11 For Lacan it is the absence of the Name-of-the-Father which triggers the collapse of neurosis into psychosis: "It is the lack of the name-of-the-Father in that place which, by the hole that it opens up in the signified, sets off the cascade of reshapings of the signifier from which the increasing disaster of the imaginary proceeds, to the point at which the level is reached at which signifier and signified are stabilized in the delusional metaphor." See Ecrits, A Selection, 217.

12
Freed from the dialectical movement of narrative, "L'objet reste l?," writes Roland Barthes in relation to the descriptive practice of Alain Robbe-Grillet. (29-30)

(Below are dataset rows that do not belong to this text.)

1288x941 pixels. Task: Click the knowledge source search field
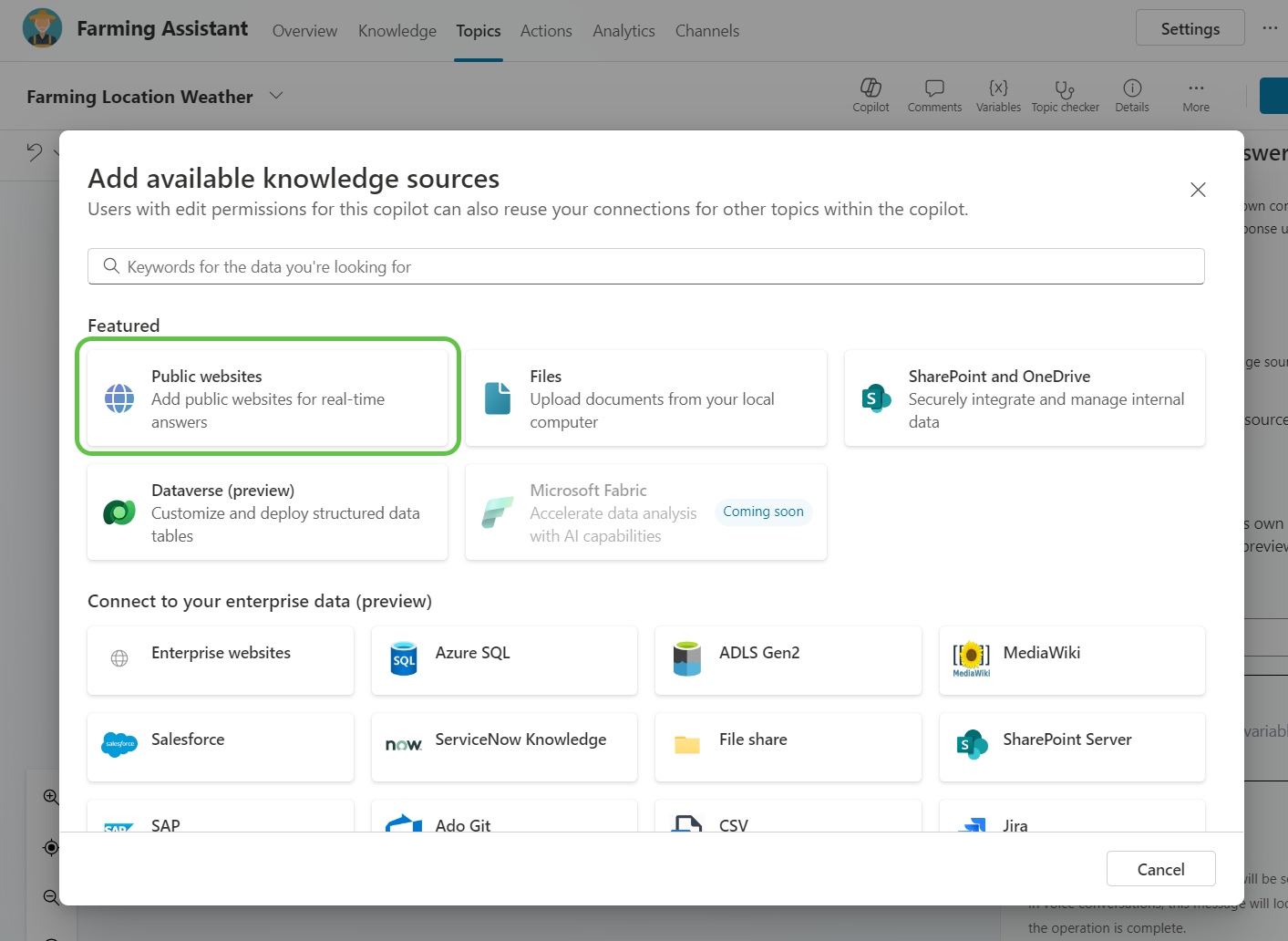tap(645, 266)
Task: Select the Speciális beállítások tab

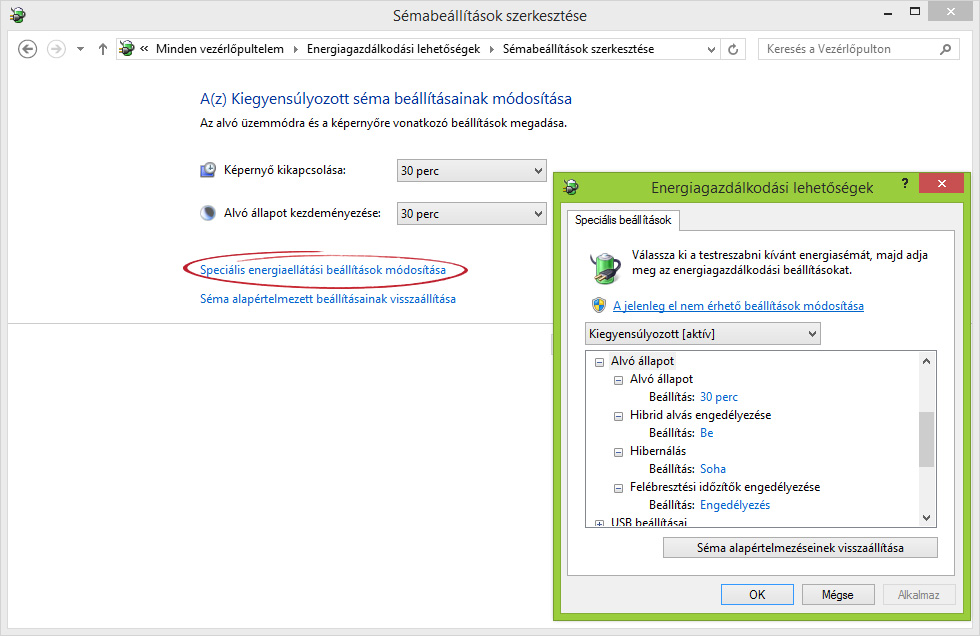Action: click(x=623, y=220)
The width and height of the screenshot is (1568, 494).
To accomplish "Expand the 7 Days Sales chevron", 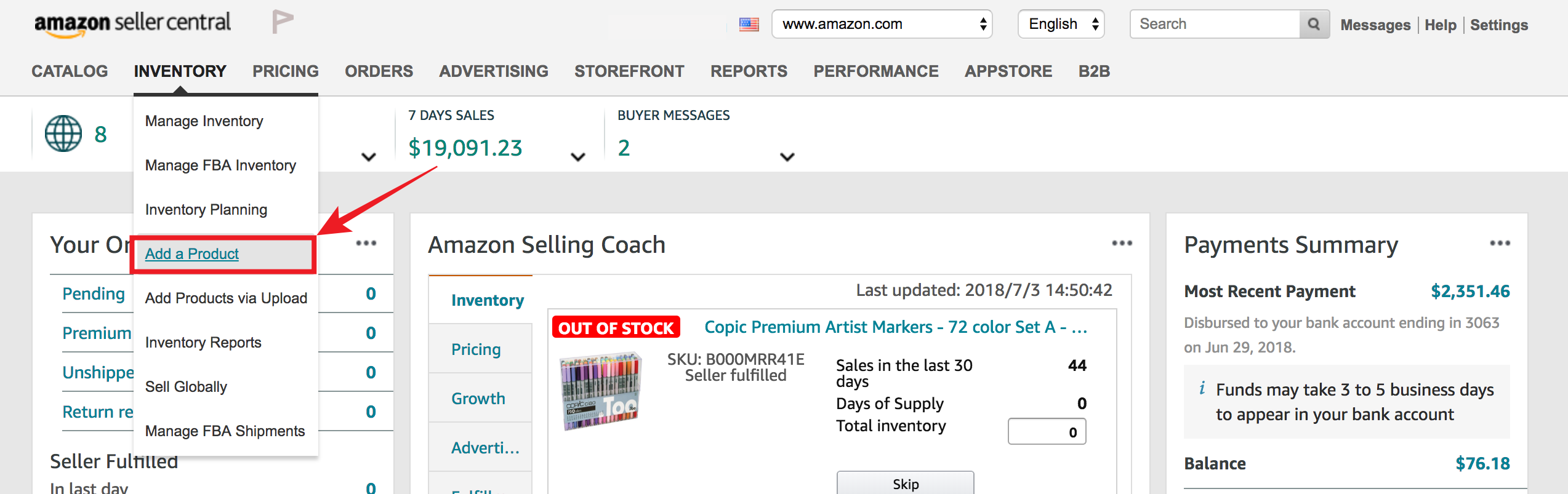I will (x=577, y=157).
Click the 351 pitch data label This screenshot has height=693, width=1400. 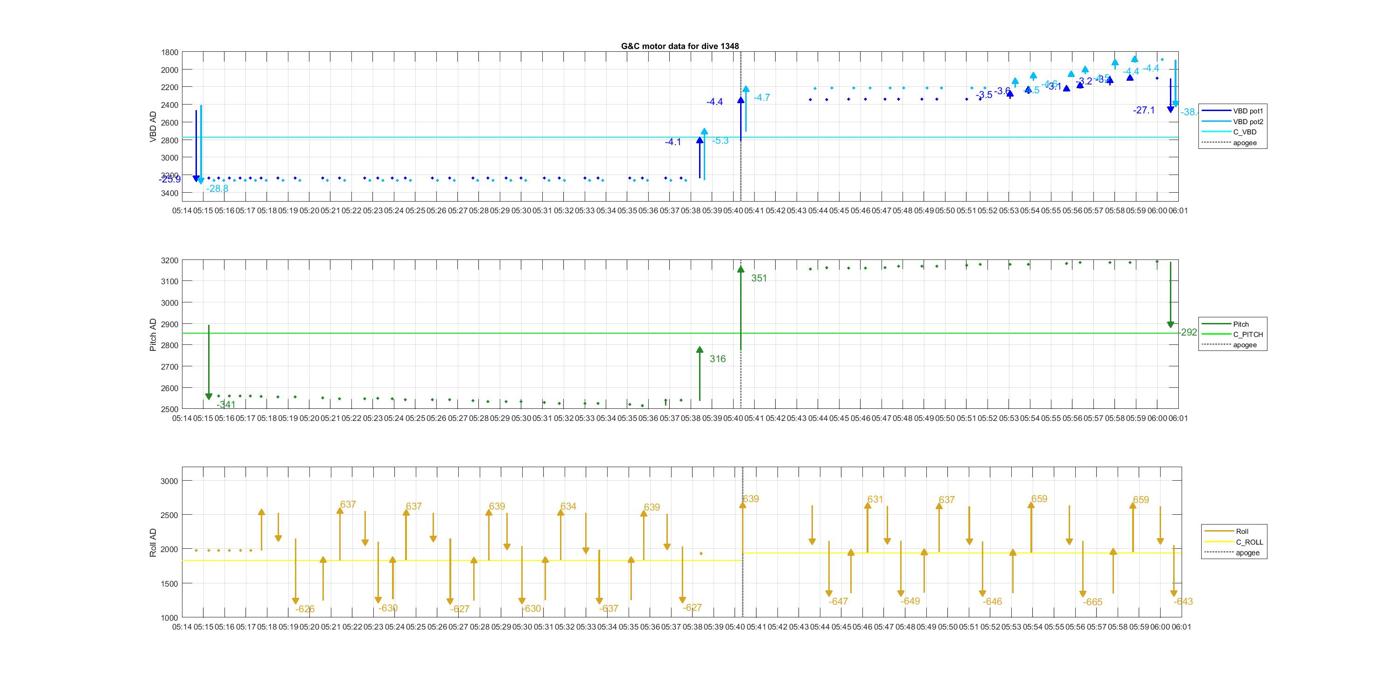759,278
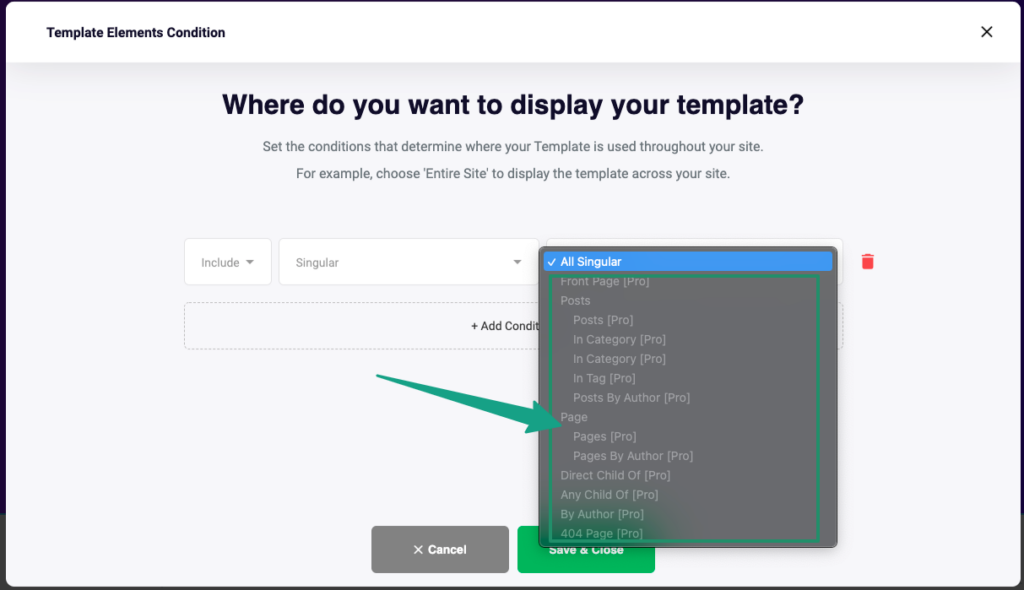Close the Template Elements Condition dialog
The image size is (1024, 590).
[986, 32]
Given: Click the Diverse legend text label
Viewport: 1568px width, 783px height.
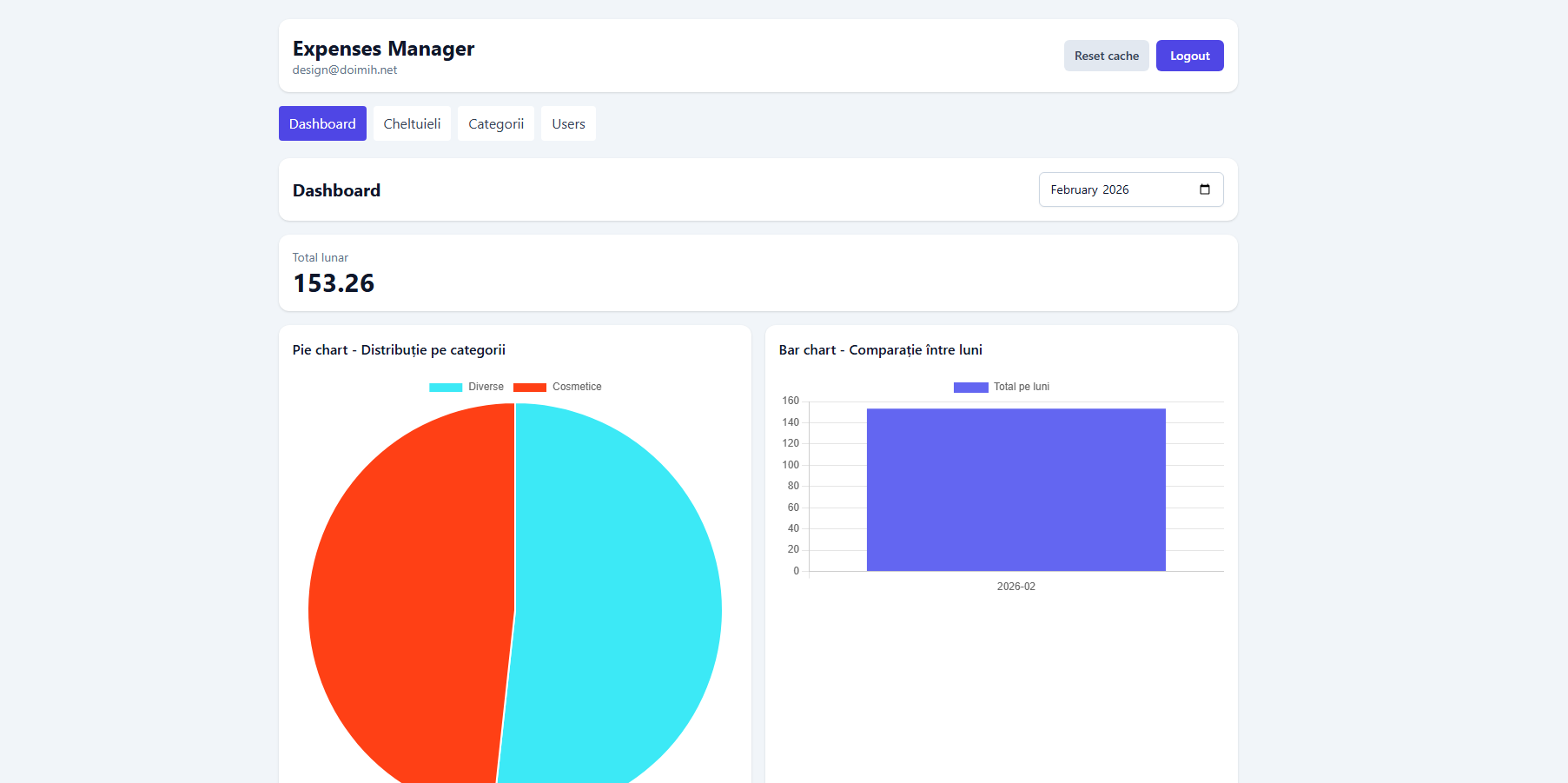Looking at the screenshot, I should click(x=486, y=387).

13 This association of truth with stasis takes us back to the problem of eternal return and the Viconian structure of the Wake. If history is circular and the cycles will repeat themselves to infinity it is difficult to see how it can contain truth, if truth is stasis. In "Ecclesiastes" we can read:

...the eye is not satisfied with seeing nor the ear filled with hearing. What has been done is what will be done, and there is nothing new under the sun. (1.8-9)

This "nothing new under the sun" might be compared to the Joyce's Viconian notion of the "seim anew" (FW 215.23). In the biblical context, eternal return works as a proof of God's monopoly on truth since he is the stasis beyond the revolving system, a singulartity beyond duplication. Without God, eternal return functions as a negative representation of truth as repetition, the return of the same is all the truth there is. Eternal return precludes stasis and the truth of epiphany: the same, or that which is, is constantly renewed (or "anewed"), it is cyclical, but, more importantly, the cycle implies motion. To return to "Ecclesiastes" in the light of the Wake's godlessness, we might say that the senses are not satisfied because they have never perceived whatness, instead they are confronted through post-epiphanic style with an infinite sequence of whats.  

14 In distinguishing the effects of the pun from those of the portmanteau word, Derek Attridge notes that in the Wake "the context itself  is made up of puns and portmanteau words." (202) This loss of the bounding line of integritas, which is supposed to separate the thing from everything that it is not, may be taken as a symptom of the polykinesis of style. 

15 The classical critical developments of this idea are Karen Lawrence's The Odyssey of Style in Ulysses, James Maddox's The Assault on Character in Joyce's Ulysses, both of which draw on Hugh Kenner's notions of the narrative norm in Dublin's Joyce. See also Kenner's meditations on objectivity and incursions of subjective style in Joyce's Voices.

16 While Joyce's earlier writing might be said to move towards "one great [epiphanic] goal," the Wake moves in every direction at once, making it impossible, as Attridge states, "to draw out any single thread as central--whether it be plot, time sequence, character, symbolic structure, mythic framework, voice, attitude, dogma, or any of the other threads that run through conventional novels." (217)

17 I am thinking, for example, of the answer to question eleven in I.vi, particularly 149.11-152.03 and 159.24-167.17. The bulk of I.v with its "exegesis" of the "untitled mamafesta" is also representative of this mode.